2 Wanita Selamat Usai Terjebak 100 Jam di Reruntuhan Gempa Turki-Suriah, Korban Tewas Kini 24 Ribu Jiwa

Tim penyelamat di Turki menarik dua wanita hidup-hidup dari puing-puing bangunan yang runtuh setelah mereka terjebak selama 122 jam.

oleh Hariz Barak diperbarui 11 Feb 2023, 19:40 WIB
Orang-orang dan tim darurat menyelamatkan seseorang dengan tandu dari bangunan yang runtuh di Adana, Turki, Senin, 6 Februari 2023. Gempa berkekuatan magnitudo 7,8 telah menyebabkan kerusakan signifikan di tenggara Turki dan Suriah. (IHA agency via AP)

Liputan6.com, Jakarta - Tim penyelamat di Turki menarik dua wanita hidup-hidup dari puing-puing bangunan yang runtuh setelah mereka terjebak selama 122 jam setelah gempa paling mematikan di kawasan itu dalam dua dekade, kata pihak berwenang pada Sabtu.

Jumlah korban tewas melebihi 24.150 di seluruh Turki selatan dan Suriah barat laut sehari setelah Presiden Turki Tayyip Erdogan mengatakan pihak berwenang seharusnya bereaksi lebih cepat terhadap gempa besar hari Senin, demikian seperti dikutip dari the Sunday World, Sabtu (11/2/2023).

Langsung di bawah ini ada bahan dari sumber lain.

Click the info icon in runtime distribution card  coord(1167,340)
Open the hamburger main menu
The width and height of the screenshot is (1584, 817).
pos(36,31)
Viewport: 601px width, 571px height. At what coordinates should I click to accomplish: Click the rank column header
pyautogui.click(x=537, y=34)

Kematian di Turki naik menjadi 20.665 pada Sabtu, kata badan penanggulangan bencana itu. Di Suriah, lebih dari 3.500 orang telah tewas. Banyak lagi yang tersisa di bawah puing-puing.

Salah satu wanita yang diselamatkan, Menekse Tabak, 70, dibedong selimut sementara tim penyelamat membawanya ke ambulans yang menunggu di provinsi Kahramanmaras, Turki -- gambar dari kantor berita negara Anadolu menunjukkan.

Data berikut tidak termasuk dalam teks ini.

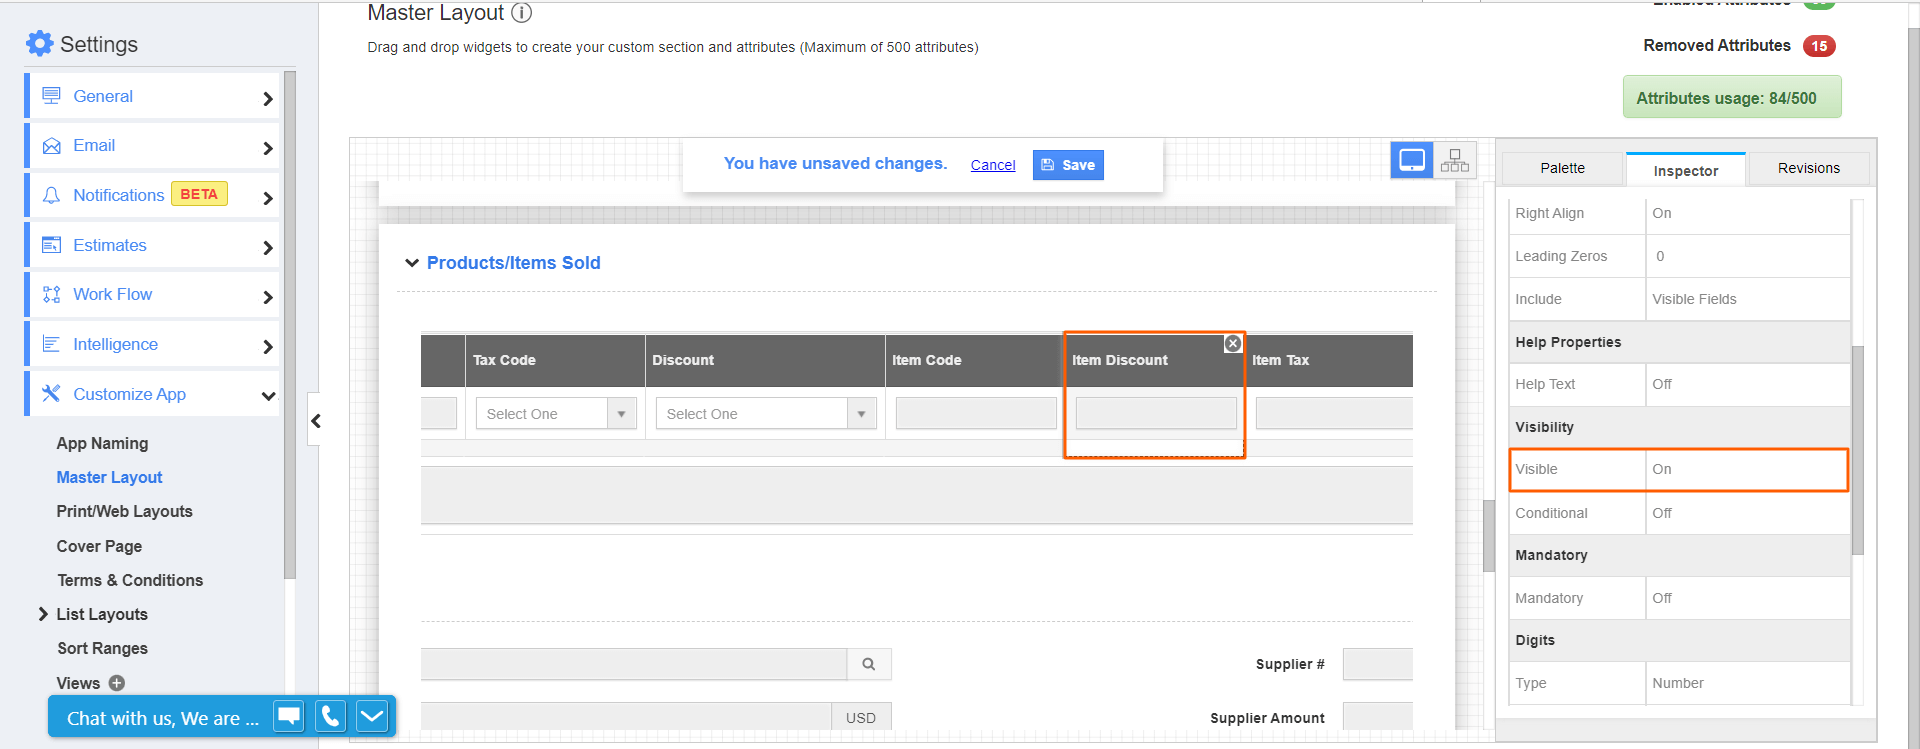Click the Master Layout info icon

(x=522, y=13)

Yang lainnya adalah seorang pria berusia 55 tahun yang terluka, diidentifikasi sebagai Masallah Cicek, yang dibebaskan dari puing-puing bangunan yang runtuh di Diyarbakir, kota terbesar di Turki tenggara, kata badan itu.

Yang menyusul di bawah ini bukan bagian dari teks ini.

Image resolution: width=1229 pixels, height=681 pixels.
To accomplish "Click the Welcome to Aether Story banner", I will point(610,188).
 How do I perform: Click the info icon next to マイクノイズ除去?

Enam puluh tujuh orang telah dievakuasi dari puing-puing dalam 24 jam sebelumnya, kata Wakil Presiden Turki Fuat Oktay kepada wartawan semalam, dalam upaya yang menarik 31.000 penyelamat di seluruh wilayah yang terkena dampak.

Sekitar 80.000 orang sedang dirawat di rumah sakit, sementara 1,05 juta kehilangan tempat tinggal akibat gempa berkerumun di tempat penampungan sementara, tambahnya.

"Tujuan utama kami adalah untuk memastikan bahwa mereka kembali ke kehidupan normal dengan memberikan perumahan permanen kepada mereka dalam waktu satu tahun, dan bahwa mereka menyembuhkan rasa sakit mereka sesegera mungkin," kata Oktay.

 


Simak video pilihan berikut:


Musim Dingin dan Kekurangan Makanan

Foto udara menunjukkan kehancuran di pusat kota Hatay, Turki selatan, Selasa (7/2/2023). Tim pencari dan bantuan darurat dari seluruh dunia mengalir ke Turki dan Suriah pada hari Selasa saat tim penyelamat yang bekerja di suhu beku menggali – terkadang dengan tangan kosong — melalui sisa-sisa bangunan yang diratakan oleh gempa berkekuatan 7,8 magnitudo. (IHA via AP)

Dengan banyak yang kekurangan makanan dalam kondisi musim dingin yang suram, pertanyaan meningkat bagi para pemimpin kedua negara atas tanggapan mereka.

Presiden Suriah Bashar al-Assad melakukan perjalanan pertamanya yang dilaporkan ke daerah-daerah yang terkena dampak sejak gempa, mengunjungi sebuah rumah sakit di Aleppo bersama istrinya Asma, kata media pemerintah.

Pemerintahnya menyetujui pengiriman bantuan kemanusiaan melintasi garis depan perang saudara 12 tahun negara itu, sebuah langkah yang dapat mempercepat bantuan bagi jutaan orang yang putus asa.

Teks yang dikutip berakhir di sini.